Monday, 29 September 2008

Apples and oranges

Something we’ve been trying to work out – and that people have asked about – is how the cost of living here compares to the UK.

Here’s what I’ve noticed so far…

1. Trying to do simple exchange rate conversions doesn’t really work because the rate is fluctuating a lot at the moment. So when we arrived it was £1:$2 which made food and shopping seem relatively expensive but salaries seem high. Now it’s back to about £1:$2.25 so shopping seems cheaper but our pay packets seem less impressive!

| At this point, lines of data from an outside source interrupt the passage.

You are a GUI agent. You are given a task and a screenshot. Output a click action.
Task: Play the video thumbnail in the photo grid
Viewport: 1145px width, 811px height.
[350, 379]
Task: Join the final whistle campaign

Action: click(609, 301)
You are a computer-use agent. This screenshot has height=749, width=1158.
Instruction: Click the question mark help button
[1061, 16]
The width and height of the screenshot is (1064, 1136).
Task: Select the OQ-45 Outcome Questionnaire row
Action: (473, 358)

2. Expectations of lifestyle are quite different. Here, it's pretty average to own your own plot of land and build your own house with pool, outdoor patio etc. Similarly, a ‘small’ car here is a Ford Focus or equivalent and most people have 4 wheel drives or “Utes”. So if you don’t go in for all of that (we prefer to save as much as we can for holidays!), then your relative cost of living seems quite reasonable.

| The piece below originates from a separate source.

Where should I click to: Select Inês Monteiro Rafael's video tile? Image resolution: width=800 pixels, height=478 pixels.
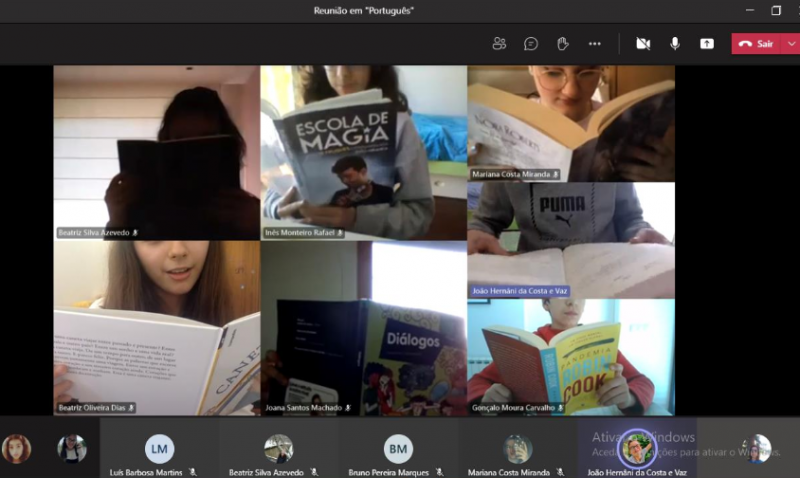(363, 152)
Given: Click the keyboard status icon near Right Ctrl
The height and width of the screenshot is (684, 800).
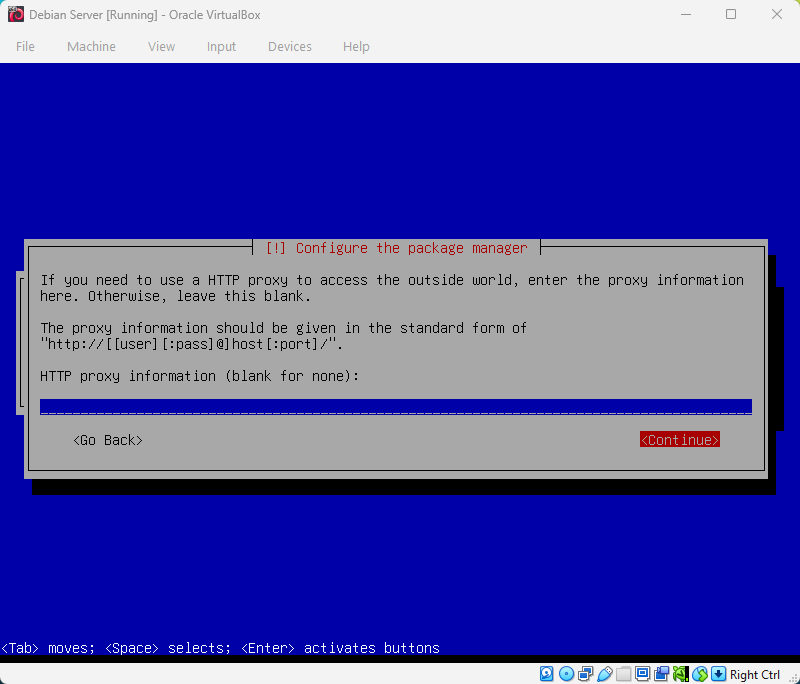Looking at the screenshot, I should (x=719, y=673).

3. Australia seems to be fairly high-salary, low-tax, for the middle classes anyway, or to coin the media’s terminology, the ‘average working family’. Although you hit the 40% tax band at a lower level than you do in the UK, you pay quite a bit less in council tax as the ‘rates’ here just pay for roads and rubbish collection.

4. But! If you’ve got kids, or are likely to need anything other than basic health care at any point in your life, you’re likely to have to budget for private health insurance and, for a significant number of people, for private education. Apparently something like 35% of Aussies send their kids to non-state schools, with 2/3 of these being Catholic fee-paying schools and the rest being what we’d think of as ‘public school’.

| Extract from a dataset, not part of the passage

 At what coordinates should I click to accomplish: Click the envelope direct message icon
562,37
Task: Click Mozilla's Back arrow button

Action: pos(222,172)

5. Australia has a compulsory superannuation (pension) scheme where employers have to pay 9% of your salary into a superannuation fund. But Aussies have very much less by way of other employment benefits. Sick pay and holiday pay are much less generous than in the UK.

6. And, unbelievably in the 21st century, there is NO right to paid maternity or paternity leave OF ANY KIND. That’s right – nothing, nada, zip, diddly squat. Women just have to pop off, have their kids and rely entirely on their partners or their own savings to support them. There’s also no state support for childcare as far as I can make out. I find it incredible and shocking in equal measure and it really makes me appreciate the benefits of having had a Labour government in power in Britain for 10 years. The new Australian Govt is looking into the whole issue and is considering changing this, so...

So all in all, for me and K, the upshot is that we’ve got a better quality of life here, relative to our earnings, than we would have in the UK. But that’s primarily because a) we have different expectations to most Aussies b) we’re not planning to have kids here and c) we’re not planning to grow old and infirm here.